Shéhérazade raconte tous les soirs des histoires au roi. Des histoires qu'elle a regroupées du fond de l'Egypte, mais qui sont riches en morale. Aujourd'hui, elle raconte l'histoire d’une fleur rouge avec une tige verte.
Il était une fois un enfant très jeune. Ses parents l’adoraient, le choyaient, le dorlotaient tellement, il était calme et doux. C’était un enfant exemplaire qui n’aimait pas gêner les autres. Il cherchait toujours à adopter un comportement exemplaire. Sa famille l’aimait beaucoup et il se sentait tout le temps couvé. Ayant atteint l’âge de la scolarité, ses parents décident de l’envoyer à l’école du village. L’enfant était tout ému de partir à l’école. Le premier jour, il y va avec beaucoup de joie et d’enthousiasme. Il souhaite être la source de la fierté de ses parents. Ainsi, est-il arrivé bien habillé, parfumé et préparé pour l’occasion. Dès que la maîtresse arrive avec sa grande robe bleue, il se sentit en face d’une déesse grecque à qui il devait respect et vénération. Comme tous les autres mômes, il s’installa sur le pupitre et attendait avec impatience de découvrir ce nouveau monde mystérieux. D’une voix grave, la maîtresse de classe a dit : « C’est aujourd’hui, votre premier jour. Aujourd’hui, nous allons dessiner ». L’enfant se dit alors : « C’est chouette. J’adore dessiner et en plus, je le fais bien ». Devant lui, il y avait une pile de feuilles blanches et des crayons couleurs, il a alors pris une feuille, a commencé à dessiner un arbre. Son acte artistique a été interrompu par la voix de l’enseignante qui a dit : « Vous allez tous dessiner une fleur. Vous comprenez bien la consigne ? » Le mot « consigne » l’arrêta au beau milieu de son acte. Il y avait donc une consigne qu’il fallait respecter.
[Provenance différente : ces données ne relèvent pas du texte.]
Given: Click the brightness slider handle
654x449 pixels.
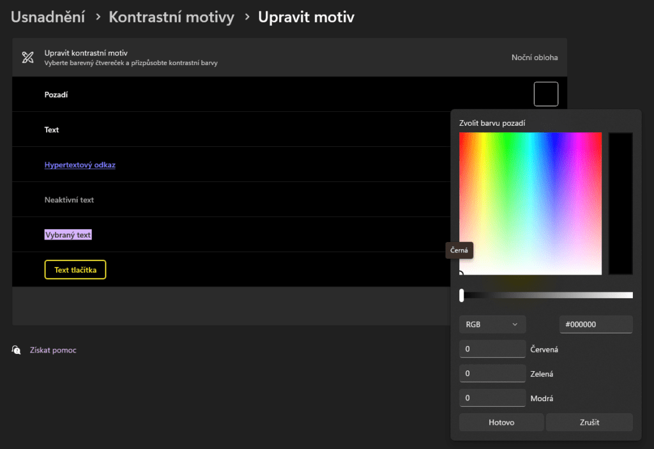Looking at the screenshot, I should coord(462,295).
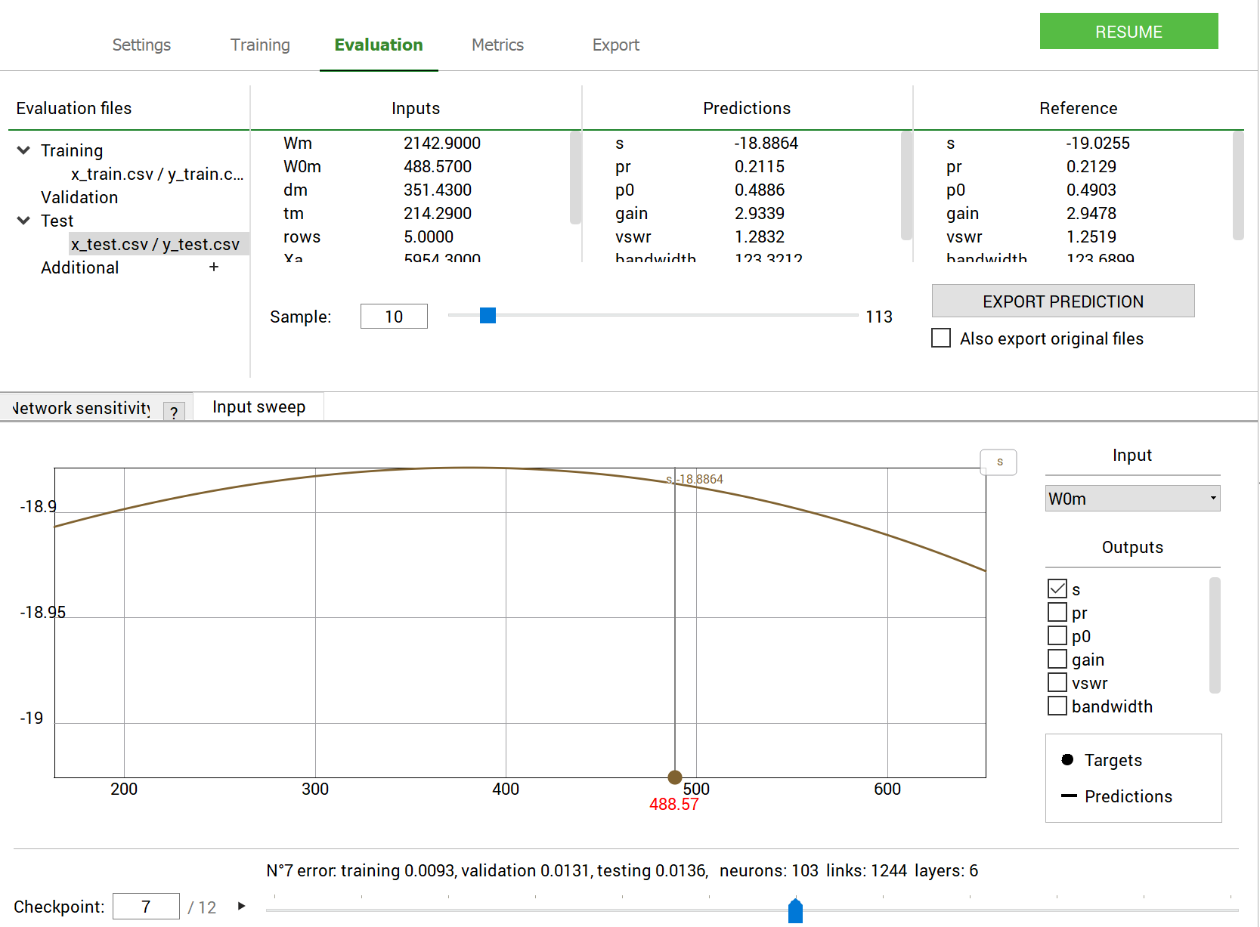Click the brown marker dot at 488.57

[x=675, y=777]
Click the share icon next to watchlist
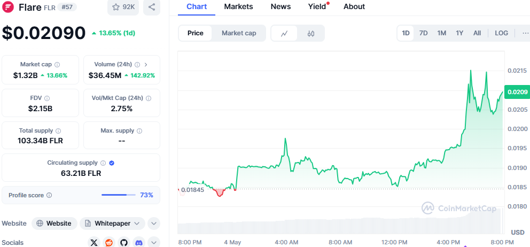Image resolution: width=530 pixels, height=247 pixels. [152, 7]

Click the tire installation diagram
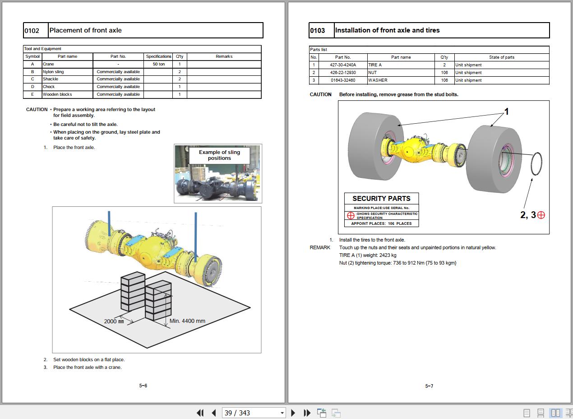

L’enfant ne voulait pas paraître ridicule, il déchira le premier papier et s’en servit d’un autre. Il pensait déjà à dessiner une fleur multicolore comme l’arc-en-ciel dans les jours où le soleil se lève après la pluie. Il choisit avec finesse les couleurs du pot qui se dressait devant lui. Sa rêverie a été encore une fois interrompue par l’enseignante qui disait d’une voix ferme et incontestable : « Vous allez dessiner une grande fleur rouge avec une tige verte ». A partir de ce jour, l’enfant a appris à attendre toujours la consigne. Sans consigne rien à exécuter. Il ne voulait pas se ridiculiser au milieu de la classe, décevoir ses parents et sa maîtresse. Une année s’est écoulée et l’enfant s’est habitué au rythme de l’école. Mais, les parents devaient partir vivre dans une ville plus grande que ce petit village.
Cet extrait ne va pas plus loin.